We are working towards models to predict the impacts of multiple stressors on coastal habitats, like seagrass and mangroves, funded by an Australian Research Council Discovery Project.
The project team is lead by Dr Chris Brown and includes Professor’s Rod Connolly (Griffith) and Isabelle Cote (Simon Fraser University), postdoc Dr Mischa Turschwell, and PhD students Olivia King and Laura Griffiths.
Key results to date are:
- An up-to-date global scale compilation of seagrass trends. We show that almost 20% of monitored seagrass has been lost globally, but that there is considerable regional variation in rates of loss. In forthcoming work we have generated a globally comprehensive map of risk of seagrass loss, based on cumulative impacts from multiple stressors.

- A review looking at how cumulative impacts to seagrass ecosystems are managed across 20 global case-studies.

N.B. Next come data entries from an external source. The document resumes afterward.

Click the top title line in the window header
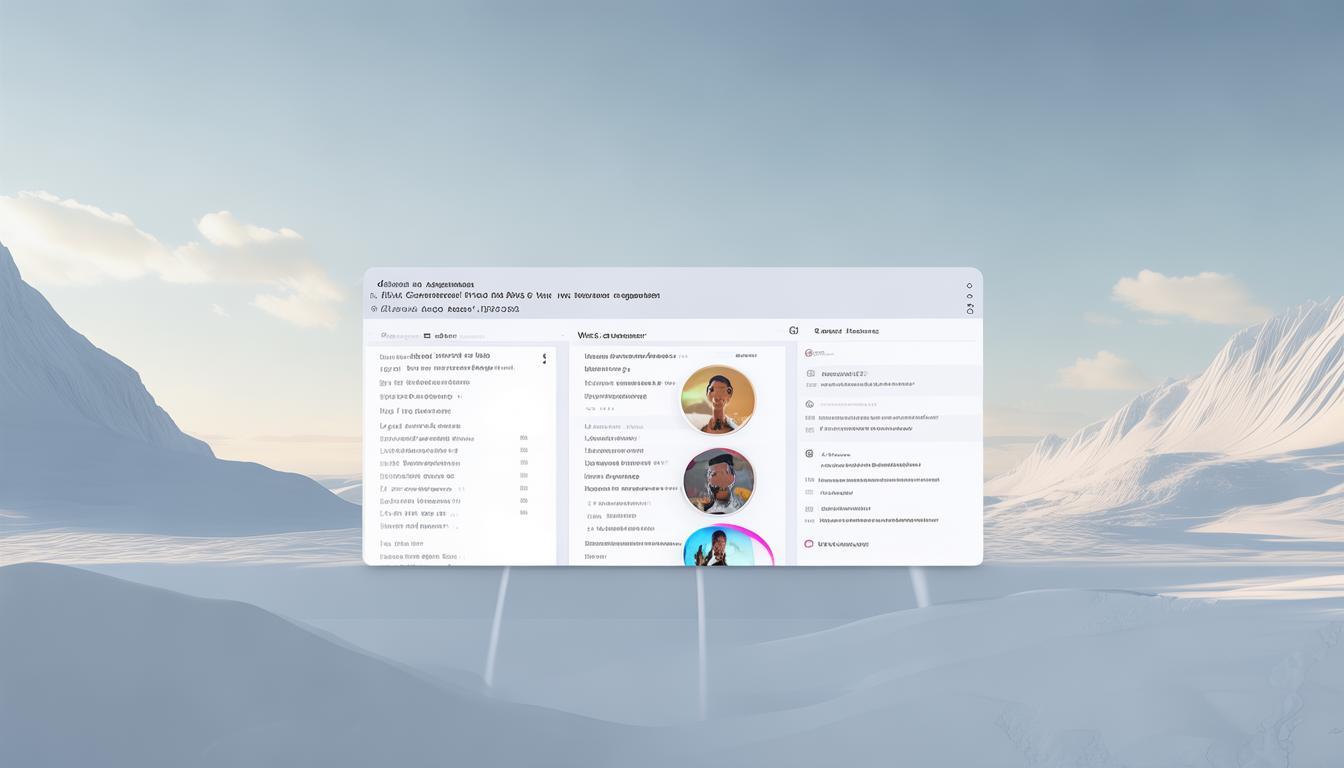 point(425,284)
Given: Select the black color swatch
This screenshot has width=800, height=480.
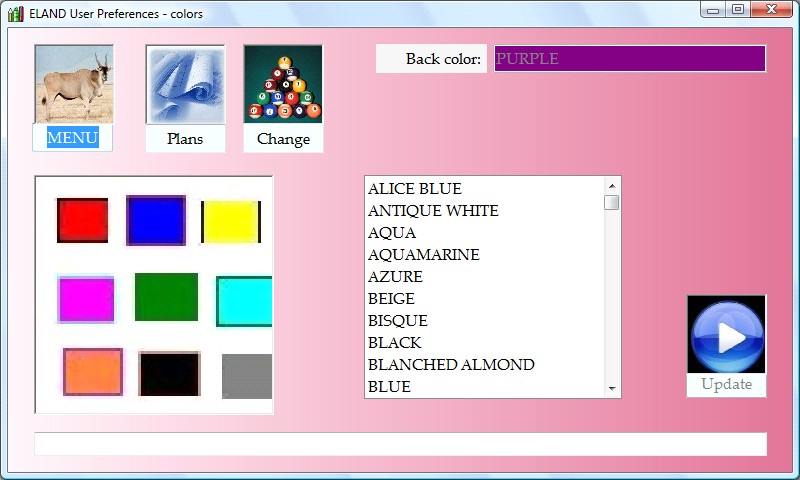Looking at the screenshot, I should point(169,374).
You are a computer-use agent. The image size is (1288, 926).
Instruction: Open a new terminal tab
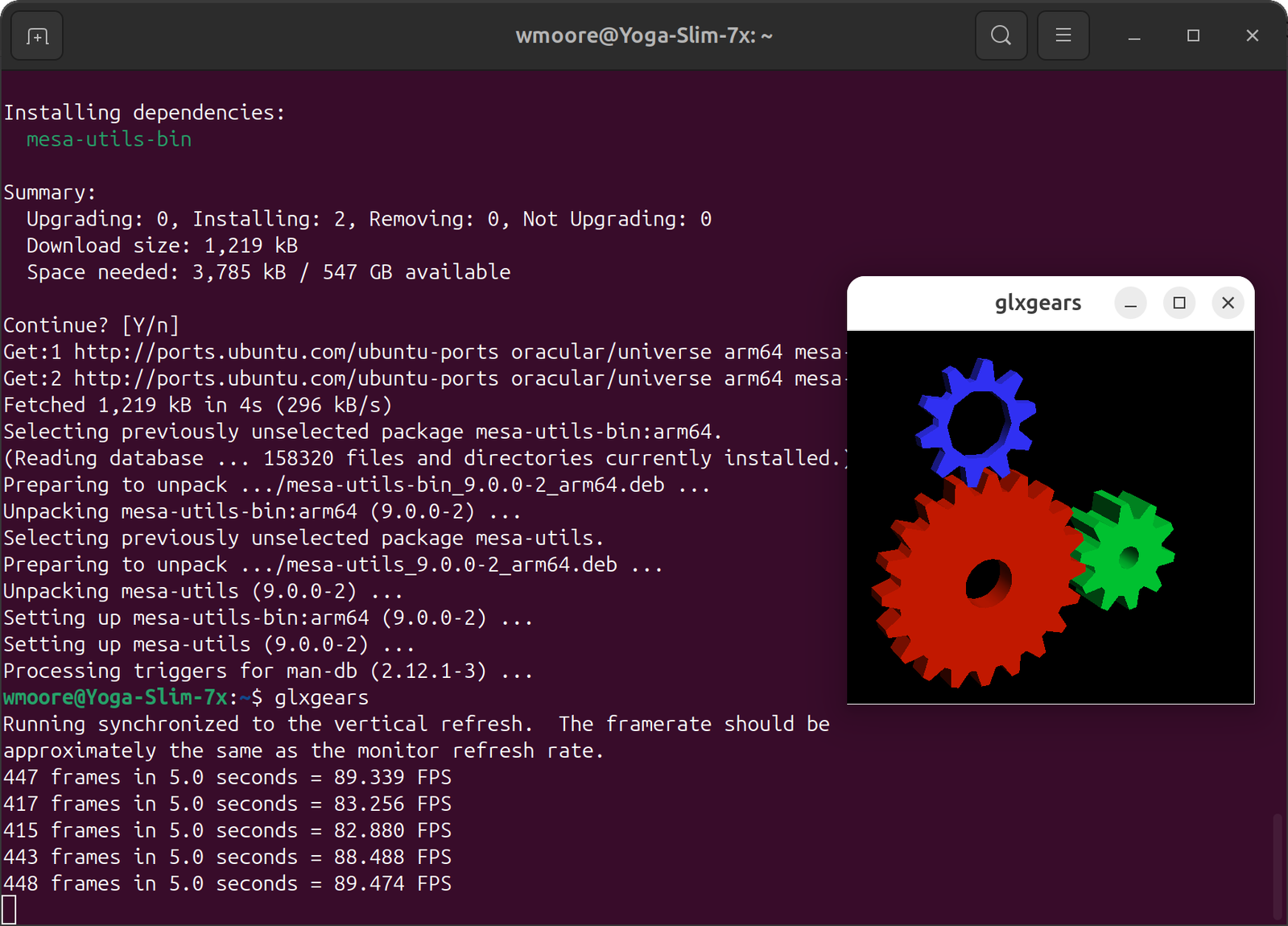[x=37, y=36]
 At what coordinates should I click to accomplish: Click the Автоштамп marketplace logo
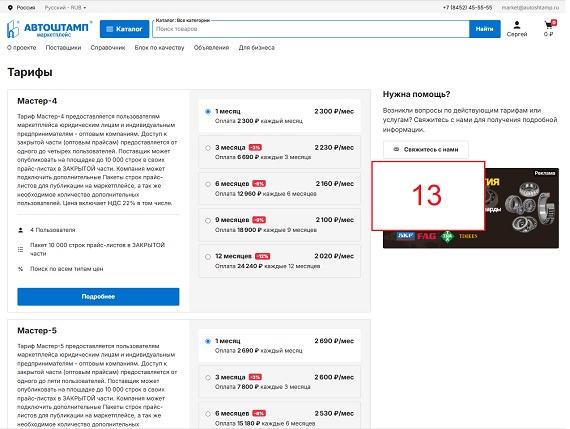[49, 29]
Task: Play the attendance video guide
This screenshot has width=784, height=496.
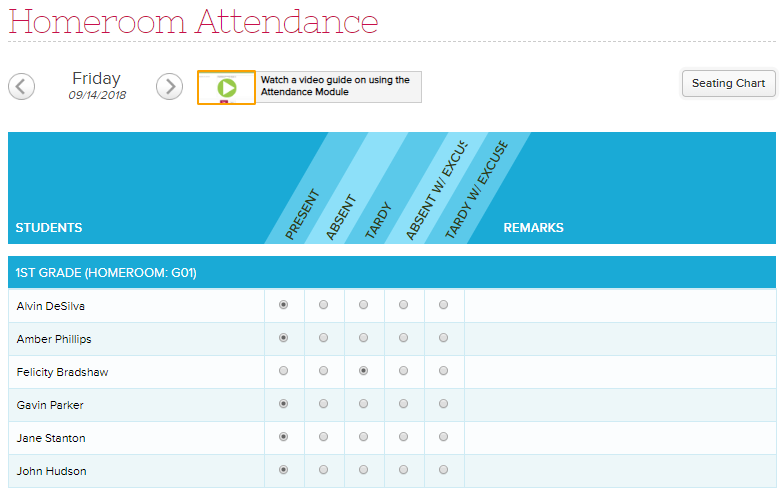Action: 226,88
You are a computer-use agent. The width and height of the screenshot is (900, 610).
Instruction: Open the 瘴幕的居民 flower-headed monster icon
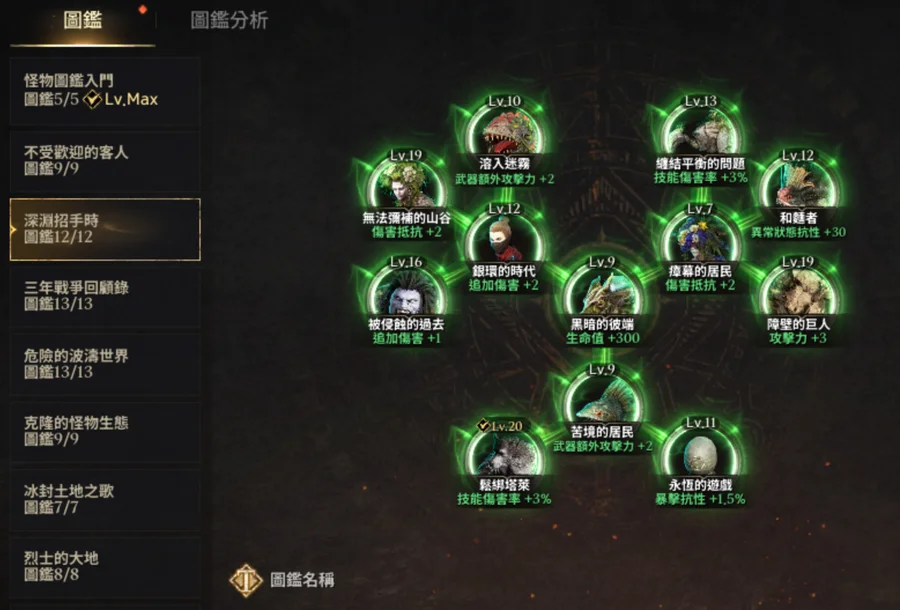click(x=700, y=240)
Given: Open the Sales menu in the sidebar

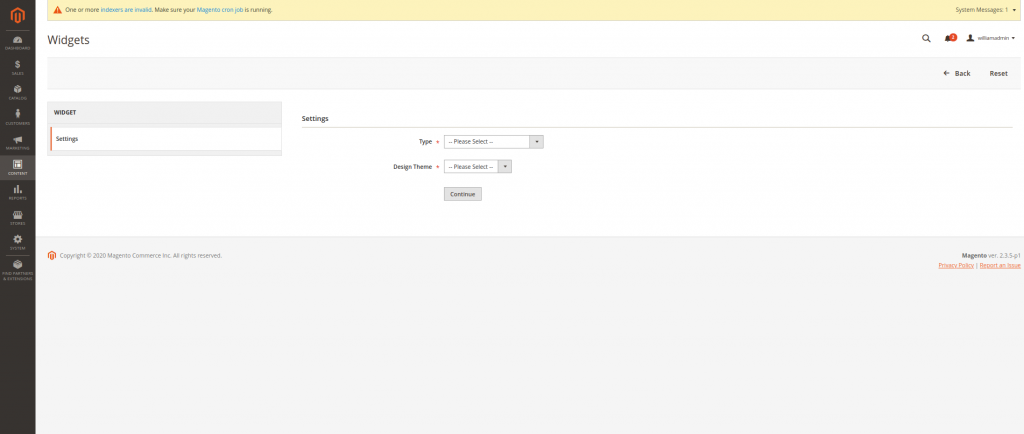Looking at the screenshot, I should pos(17,67).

We found that in most places policy and management actions were mismatched to the impacts seagrass faced. Notable were management gaps in addressing extreme climate events, which are key global drivers of seagrass loss.

A global scale analysis of drivers of mangrove loss, showing variable effects of cumulative impacts to mangroves across nations, but also that rates of loss are lower in protected areas.
A review of the interactive effects of pesticides and low light on aquatic primary producers. PhD student Olivia King led this review of the physiology of these stressors, which she drew on to hypothesize how these stressors will interact. She is now testing those hypotheses in a series of lab experiments.